Posted: Sunday, February 1, 2009
By: David Retz (Expired article)Solvang, CA -
Monetary Policy efforts to "boost" the economy by lowering interest rates seem to have reached their limit, as the prime rate is now zero. The government's next-best thing - giving money away - also known as "fiscal policy" appears to be on the horizon.
The numbers bandied about ("trillion" seems to come to mind) make one wonder where the money actually comes from. There is only so much sitting in banks (run by the Federal Reserve System), and there are ways that the Federal Reserve has to increase the overall supply of money (such as selling bonds). This gets reflected in additional cash in Federal Reserve accounts, or as "real" cash as it is printed.

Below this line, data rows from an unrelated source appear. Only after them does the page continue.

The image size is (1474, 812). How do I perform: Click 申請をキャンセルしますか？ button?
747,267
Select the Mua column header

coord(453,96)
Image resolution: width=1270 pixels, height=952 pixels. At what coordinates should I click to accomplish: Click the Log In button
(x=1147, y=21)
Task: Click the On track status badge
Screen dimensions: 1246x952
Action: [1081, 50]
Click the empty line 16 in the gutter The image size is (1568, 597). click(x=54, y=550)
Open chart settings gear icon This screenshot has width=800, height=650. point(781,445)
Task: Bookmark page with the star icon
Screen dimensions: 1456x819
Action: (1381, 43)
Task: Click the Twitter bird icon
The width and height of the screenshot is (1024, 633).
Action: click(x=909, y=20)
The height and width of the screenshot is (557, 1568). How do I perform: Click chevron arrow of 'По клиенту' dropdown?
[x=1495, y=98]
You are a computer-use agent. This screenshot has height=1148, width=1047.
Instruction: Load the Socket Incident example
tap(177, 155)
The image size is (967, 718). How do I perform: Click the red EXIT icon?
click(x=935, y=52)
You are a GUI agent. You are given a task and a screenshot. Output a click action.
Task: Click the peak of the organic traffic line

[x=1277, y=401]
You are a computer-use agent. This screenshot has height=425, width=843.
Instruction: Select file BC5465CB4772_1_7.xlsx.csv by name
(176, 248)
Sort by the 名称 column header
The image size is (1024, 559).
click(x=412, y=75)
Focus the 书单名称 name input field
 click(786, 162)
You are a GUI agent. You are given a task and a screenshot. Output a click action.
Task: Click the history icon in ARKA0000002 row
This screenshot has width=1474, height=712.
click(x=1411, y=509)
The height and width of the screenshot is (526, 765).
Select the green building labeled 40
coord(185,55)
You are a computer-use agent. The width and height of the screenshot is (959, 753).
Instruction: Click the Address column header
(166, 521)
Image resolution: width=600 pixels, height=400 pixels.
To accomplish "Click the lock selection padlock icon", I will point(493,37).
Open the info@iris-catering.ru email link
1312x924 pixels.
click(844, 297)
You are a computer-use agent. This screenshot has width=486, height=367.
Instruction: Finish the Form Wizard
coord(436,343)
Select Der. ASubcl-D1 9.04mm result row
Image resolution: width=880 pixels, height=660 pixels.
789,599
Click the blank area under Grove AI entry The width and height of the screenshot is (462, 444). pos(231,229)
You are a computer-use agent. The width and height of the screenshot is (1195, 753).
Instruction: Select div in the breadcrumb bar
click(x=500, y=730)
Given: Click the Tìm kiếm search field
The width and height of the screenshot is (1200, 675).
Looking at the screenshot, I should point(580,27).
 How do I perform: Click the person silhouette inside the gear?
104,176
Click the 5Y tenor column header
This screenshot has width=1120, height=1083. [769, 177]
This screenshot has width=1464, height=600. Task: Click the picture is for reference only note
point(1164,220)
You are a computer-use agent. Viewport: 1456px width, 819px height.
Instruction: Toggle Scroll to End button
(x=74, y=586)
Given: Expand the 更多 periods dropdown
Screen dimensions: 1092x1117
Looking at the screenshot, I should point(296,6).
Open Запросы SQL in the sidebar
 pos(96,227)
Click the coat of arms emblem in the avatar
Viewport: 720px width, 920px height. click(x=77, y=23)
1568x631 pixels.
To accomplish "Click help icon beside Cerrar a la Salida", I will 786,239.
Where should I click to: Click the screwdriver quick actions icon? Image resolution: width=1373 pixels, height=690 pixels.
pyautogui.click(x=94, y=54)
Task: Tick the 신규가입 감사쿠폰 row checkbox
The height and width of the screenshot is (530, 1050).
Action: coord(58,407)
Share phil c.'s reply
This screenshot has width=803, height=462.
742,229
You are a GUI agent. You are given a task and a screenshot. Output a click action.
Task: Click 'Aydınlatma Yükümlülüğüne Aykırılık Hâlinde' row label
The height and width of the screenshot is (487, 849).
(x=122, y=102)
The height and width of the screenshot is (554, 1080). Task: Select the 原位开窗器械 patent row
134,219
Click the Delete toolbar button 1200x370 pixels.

The term "M1" is a measure of money supply (cash and banking deposits), as published by the Federal Reserve Board on a weekly basis. It has remained about the same until about September of 2008, at which point it started to significantly increase, with a total increase of $274 billion since January of 2008 (+20%).
As more and more dollars chase the same level (or fewer) goods and services, it looks inevitable that we face the possibility of long-term inflation. The "Critical Commodities" listed above this article are the prices of Gold, the Euro, and a barrel of Crude Oil - each of which can be used as a yard-stick or "standard" for the value of the dollar. As any of these numbers rise, this can be an indicator of devaluation of the dollar (i.e., inflated dollar) and a harbinger of increased prices for other goods and services that may be related.
If it's any warning, the value of Gold has broken above the $900 level in the past week (2/1/2009). (Note: the above values are obtained every few minutes from the New York Mercantile Exchange (NYMEX) and from Yahoo Finance.)